Italia

E sette. Dalle politiche dello scorso anno le sconfitte accumulate dal centrosinistra nelle regionali aumentano, senza alcun segnale in controtendenza.

 

Dopo aver perso Friuli, Abruzzo, Sardegna, le province autonome di Trento e Bolzano, Molise, l’ultimo schiaffo al Pd è arrivato dalle urne della Basilicata, una regione da sempre governata dal centrosinistra, passata anch’essa alla destra trainata dal solito Salvini. Come in Sardegna, al boom della Lega fa da contraltare il crollo verticale del M5S i cui voti in 13 mesi sono più che dimezzati ovunque si sia votato, ma Di Maio si dice contento perché è cresciuto rispetto alle ultime amministrative, quando il cielo sopra l’Italia era di tutt’altro colore. Anche un Pd in viaggio verso l’estinzione finge di essere soddisfatto, il nuovo segretario Zingaretti, che pure non sembra far uso di allucinogeni, vede segnali di ripresa. C’è chi, a sinistra, si interroga amaramente: avremmo forse gioito se in Basilicata, invece della destra avesse vinto il candidato del centrosinistra, ex fascista ed ex Forza Italia che continua a bearsi riascoltando all’infinito i comizi del suo beniamino, Giorgio Almirante?


L’altra Italia, invece, lasciata sola dalla politica continua a lanciare segnali di vita. Una grande manifestazione a Verona, promossa dal movimento femminista, da molte associazioni della società civile e dalla Cgil scesa in piazza schierando l’intera nuova segreteria, ha detto che i diritti delle donne non si toccano e le conquiste civili, il divorzio e l’aborto, sono insindacabili. È stata una risposta imponente alla kermesse internazionale pro-vita e per la “famiglia tradizionale” lanciata dall’estrema destra americana ed europea, sostenuta persino da Forza Nuova, tenuta a battesimo da Salvini e altri due ministri leghisti. Il gadget distribuito ai congressisti era un feto di plastica. La risposta democratica di massa, animata da giovani donne e uomini di ogni tendenza sessuale, ha costretto i pentastellati a prendere le distanze dalla provocazione internazionale imponendo il ritiro del patrocinio all’iniziativa medievale da parte di Palazzo Chigi e a promettere il blocco della legge Pillon che vorrebbe riconsegnare al maschio tutto il potere in famiglia. Fra gli striscioni più applauditi quello ironico che recitava “Le famiglie a Verona rompevano i coglioni anche ai tempi di Giulietta e Romeo”, con riferimento alla storia d’amore, cantata da Dante e messa in scena da Shakespeare, stroncata dalle famiglie rivali dei Montecchi e dei Capuleti.

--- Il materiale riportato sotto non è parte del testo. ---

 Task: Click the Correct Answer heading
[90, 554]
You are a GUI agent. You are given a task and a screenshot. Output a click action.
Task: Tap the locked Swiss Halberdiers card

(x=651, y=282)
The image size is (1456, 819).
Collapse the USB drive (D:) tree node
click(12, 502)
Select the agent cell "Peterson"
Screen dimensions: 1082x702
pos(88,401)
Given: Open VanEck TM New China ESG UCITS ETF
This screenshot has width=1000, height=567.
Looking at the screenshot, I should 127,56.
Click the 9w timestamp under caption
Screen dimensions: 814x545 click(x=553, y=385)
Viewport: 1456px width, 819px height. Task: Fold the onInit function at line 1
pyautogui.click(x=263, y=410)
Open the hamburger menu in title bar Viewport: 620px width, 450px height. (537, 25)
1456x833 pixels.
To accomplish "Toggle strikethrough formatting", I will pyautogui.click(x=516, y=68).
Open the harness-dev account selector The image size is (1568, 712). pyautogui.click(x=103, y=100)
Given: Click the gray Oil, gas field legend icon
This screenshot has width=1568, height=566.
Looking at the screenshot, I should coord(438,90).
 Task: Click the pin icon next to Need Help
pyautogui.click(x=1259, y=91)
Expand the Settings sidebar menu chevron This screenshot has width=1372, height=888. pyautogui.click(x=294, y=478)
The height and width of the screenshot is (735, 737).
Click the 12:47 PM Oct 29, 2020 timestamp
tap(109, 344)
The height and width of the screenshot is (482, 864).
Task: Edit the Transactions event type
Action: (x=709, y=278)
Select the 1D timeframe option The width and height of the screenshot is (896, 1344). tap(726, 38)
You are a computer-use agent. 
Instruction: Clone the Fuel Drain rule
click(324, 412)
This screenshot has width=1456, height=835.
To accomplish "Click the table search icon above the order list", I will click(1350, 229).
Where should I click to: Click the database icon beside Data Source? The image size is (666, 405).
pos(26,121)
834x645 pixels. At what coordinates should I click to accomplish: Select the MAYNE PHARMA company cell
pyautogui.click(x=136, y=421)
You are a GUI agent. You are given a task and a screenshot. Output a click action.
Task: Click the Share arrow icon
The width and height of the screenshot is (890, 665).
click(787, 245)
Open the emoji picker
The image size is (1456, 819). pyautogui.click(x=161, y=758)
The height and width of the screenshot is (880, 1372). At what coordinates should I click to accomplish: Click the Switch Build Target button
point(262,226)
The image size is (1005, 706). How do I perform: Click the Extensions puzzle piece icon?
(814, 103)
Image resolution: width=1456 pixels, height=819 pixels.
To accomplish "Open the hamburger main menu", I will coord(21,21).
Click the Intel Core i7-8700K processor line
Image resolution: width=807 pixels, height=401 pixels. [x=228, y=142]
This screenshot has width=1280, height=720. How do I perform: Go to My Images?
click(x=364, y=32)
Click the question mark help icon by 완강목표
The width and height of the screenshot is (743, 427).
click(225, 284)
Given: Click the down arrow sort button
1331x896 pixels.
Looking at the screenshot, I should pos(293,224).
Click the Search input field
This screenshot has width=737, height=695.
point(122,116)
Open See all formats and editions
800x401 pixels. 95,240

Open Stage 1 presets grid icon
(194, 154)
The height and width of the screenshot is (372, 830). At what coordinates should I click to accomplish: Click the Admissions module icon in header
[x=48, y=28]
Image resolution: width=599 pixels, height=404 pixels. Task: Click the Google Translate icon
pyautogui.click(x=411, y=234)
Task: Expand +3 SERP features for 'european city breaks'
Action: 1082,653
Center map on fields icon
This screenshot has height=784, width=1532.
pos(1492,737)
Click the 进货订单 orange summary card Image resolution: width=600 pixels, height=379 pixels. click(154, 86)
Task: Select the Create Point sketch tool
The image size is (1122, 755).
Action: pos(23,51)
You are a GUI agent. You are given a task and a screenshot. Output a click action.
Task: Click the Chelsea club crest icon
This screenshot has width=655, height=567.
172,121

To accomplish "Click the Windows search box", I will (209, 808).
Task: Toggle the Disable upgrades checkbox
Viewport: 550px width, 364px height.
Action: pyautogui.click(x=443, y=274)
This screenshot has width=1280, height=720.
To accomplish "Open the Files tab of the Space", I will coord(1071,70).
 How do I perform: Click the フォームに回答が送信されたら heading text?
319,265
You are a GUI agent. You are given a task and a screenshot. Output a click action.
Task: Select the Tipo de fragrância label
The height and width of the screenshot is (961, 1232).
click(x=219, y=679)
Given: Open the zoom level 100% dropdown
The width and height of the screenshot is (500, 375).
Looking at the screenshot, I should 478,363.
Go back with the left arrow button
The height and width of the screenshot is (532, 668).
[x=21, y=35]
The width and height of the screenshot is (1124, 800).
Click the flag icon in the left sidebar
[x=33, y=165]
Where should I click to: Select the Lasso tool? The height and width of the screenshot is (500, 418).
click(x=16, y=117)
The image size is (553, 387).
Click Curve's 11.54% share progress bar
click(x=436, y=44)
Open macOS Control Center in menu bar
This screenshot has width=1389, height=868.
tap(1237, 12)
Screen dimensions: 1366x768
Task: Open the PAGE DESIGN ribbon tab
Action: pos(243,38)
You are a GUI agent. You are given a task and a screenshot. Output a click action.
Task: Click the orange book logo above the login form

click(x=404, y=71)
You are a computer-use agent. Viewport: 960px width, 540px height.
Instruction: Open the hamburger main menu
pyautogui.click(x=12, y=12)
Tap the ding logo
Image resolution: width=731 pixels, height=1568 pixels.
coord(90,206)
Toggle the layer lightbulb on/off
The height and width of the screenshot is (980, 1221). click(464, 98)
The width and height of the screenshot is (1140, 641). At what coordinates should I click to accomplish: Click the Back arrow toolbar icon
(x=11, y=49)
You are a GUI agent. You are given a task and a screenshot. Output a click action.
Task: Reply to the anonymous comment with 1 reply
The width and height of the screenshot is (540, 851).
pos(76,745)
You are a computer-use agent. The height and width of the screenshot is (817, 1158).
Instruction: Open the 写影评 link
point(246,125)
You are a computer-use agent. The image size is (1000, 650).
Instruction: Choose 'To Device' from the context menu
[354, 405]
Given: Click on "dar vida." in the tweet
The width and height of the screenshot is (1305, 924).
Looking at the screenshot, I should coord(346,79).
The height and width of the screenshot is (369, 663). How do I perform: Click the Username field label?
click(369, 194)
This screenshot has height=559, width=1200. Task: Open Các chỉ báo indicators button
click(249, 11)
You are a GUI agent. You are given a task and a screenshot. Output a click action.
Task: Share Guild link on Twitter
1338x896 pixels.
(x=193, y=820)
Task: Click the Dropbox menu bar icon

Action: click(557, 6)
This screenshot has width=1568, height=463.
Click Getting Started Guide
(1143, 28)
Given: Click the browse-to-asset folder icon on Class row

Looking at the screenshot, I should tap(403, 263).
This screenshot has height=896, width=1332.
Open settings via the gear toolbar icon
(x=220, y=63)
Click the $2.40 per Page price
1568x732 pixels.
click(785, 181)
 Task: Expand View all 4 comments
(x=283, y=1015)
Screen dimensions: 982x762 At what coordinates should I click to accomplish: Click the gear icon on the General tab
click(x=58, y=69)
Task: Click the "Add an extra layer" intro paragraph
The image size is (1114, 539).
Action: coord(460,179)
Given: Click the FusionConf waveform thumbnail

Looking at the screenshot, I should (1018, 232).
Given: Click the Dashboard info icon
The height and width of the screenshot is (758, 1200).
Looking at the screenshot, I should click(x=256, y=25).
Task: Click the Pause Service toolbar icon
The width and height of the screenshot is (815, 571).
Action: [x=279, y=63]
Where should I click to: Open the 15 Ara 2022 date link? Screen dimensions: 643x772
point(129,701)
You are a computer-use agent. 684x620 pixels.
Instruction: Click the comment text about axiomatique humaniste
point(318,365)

Le due Italie sono divise su tutto, cioè sull’idea stessa di società e relazioni umane. Peccato che la prima abbia in mano tutte le leve del comando in quella che il vecchio socialista Pietro Nenni chiamava la stanza dei bottoni. C’è un governo a due punte, una aguzza e l’altra spuntata, basato sul litigio continuo e tenuto in vita dal fascino del potere da spartirsi, auto blu comprese, e non c’è un’opposizione politica. Quando Di Maio crolla nei sondaggi viene difeso da Salvini che così protegge il suo portatore d’acqua e di voti. Ogni tanto il cavallo ruffiano si scuote e, dopo aver fatto passare il Far West in nome della difesa della proprietà dal nemico straniero, blocca la castrazione chimica e poco d’altro.

 

L’altra Italia
L’altra Italia si prepara invece a una grande manifestazione per l’introduzione dello jus soli, cioè il diritto alla cittadinanza per un milione di italiani nati da genitori stranieri. Per Salvini e a seguire Di Maio solo gli eroi tra questi giovani hanno diritto alla cittadinanza, togliendola in cambio a chi si macchia di reati. Tutti gli altri per il nostro governo continuano ad avere il sangue infetto.

 

Recessione e povertà
Per la maggioranza degli italiani, per qualsiasi delle due Italie facciano il tifo, la qualità della vita peggiora dentro una crisi economica interminabile. Il Pil crolla per motivi esogeni (il rallentamento della Cina e i dazi di Trump) ed endogeni (le politiche liberiste del governo giallo-verde in continuità con quelle dei governi precedenti), il paese è in recessione, la povertà cresce così come la disoccupazione che sfiora l’11 per cento, mentre quella giovanile è al 33 per cento. Aumentano i falsi autonomi e crollano i contratti a tempo indeterminato. Ma di questo sembrano preoccuparsi in pochi al governo e all’opposizione, l’impegno maggiore è alla formazione delle liste per le elezioni europee di maggio.